Set down every one of the rows below word for word, leaving out the pictures.

--- Begin Raw data ---

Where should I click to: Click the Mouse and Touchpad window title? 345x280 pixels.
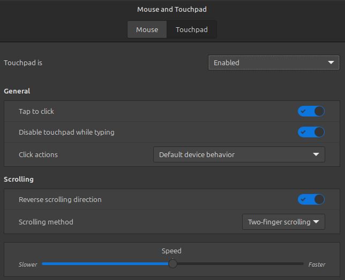[172, 9]
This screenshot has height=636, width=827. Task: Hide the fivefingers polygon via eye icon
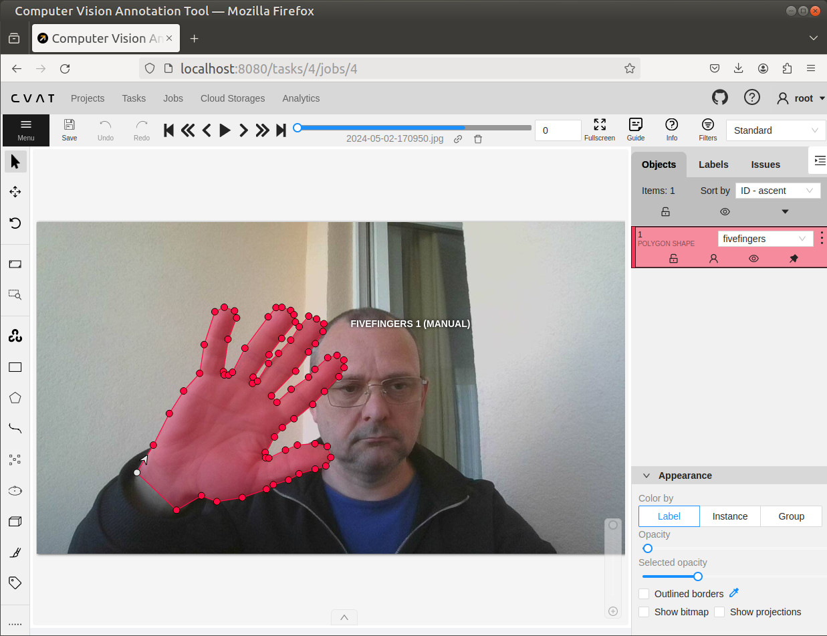point(753,258)
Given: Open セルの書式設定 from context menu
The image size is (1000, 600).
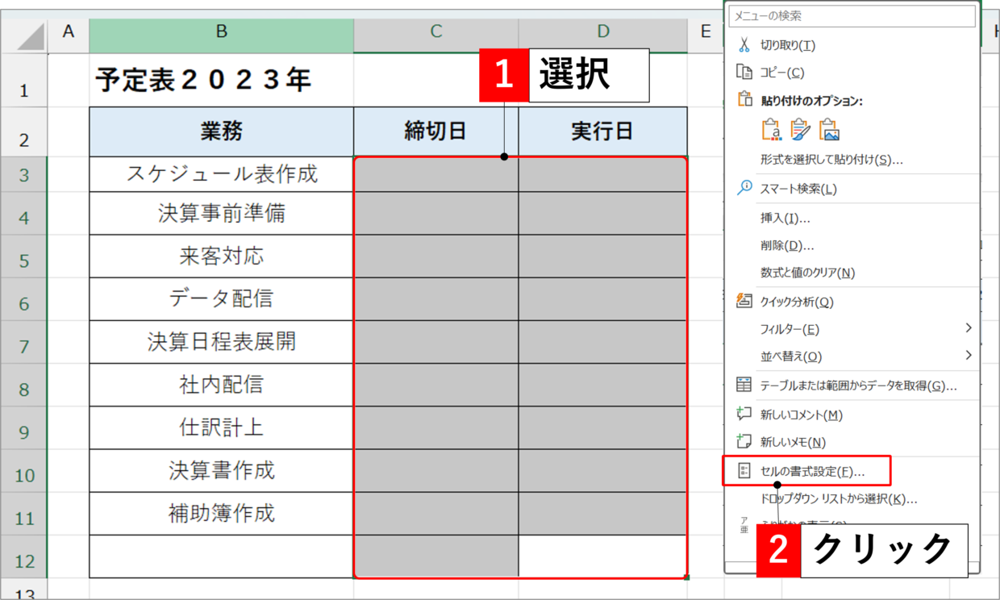Looking at the screenshot, I should [811, 471].
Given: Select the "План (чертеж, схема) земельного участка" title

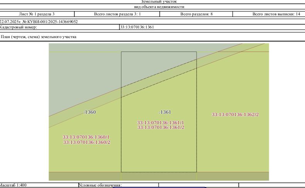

--- End Raw data ---

• _Solution to the problem_
Where should I click to: Click the Mouse and Touchpad window title? 345x280 pixels.
[172, 9]
This screenshot has height=636, width=827. Task: Hide the fivefingers polygon via eye icon
point(753,258)
Given: Open セルの書式設定 from context menu
The image size is (1000, 600).
Looking at the screenshot, I should [811, 471].
Given: Select the "План (чертеж, схема) земельного участка" title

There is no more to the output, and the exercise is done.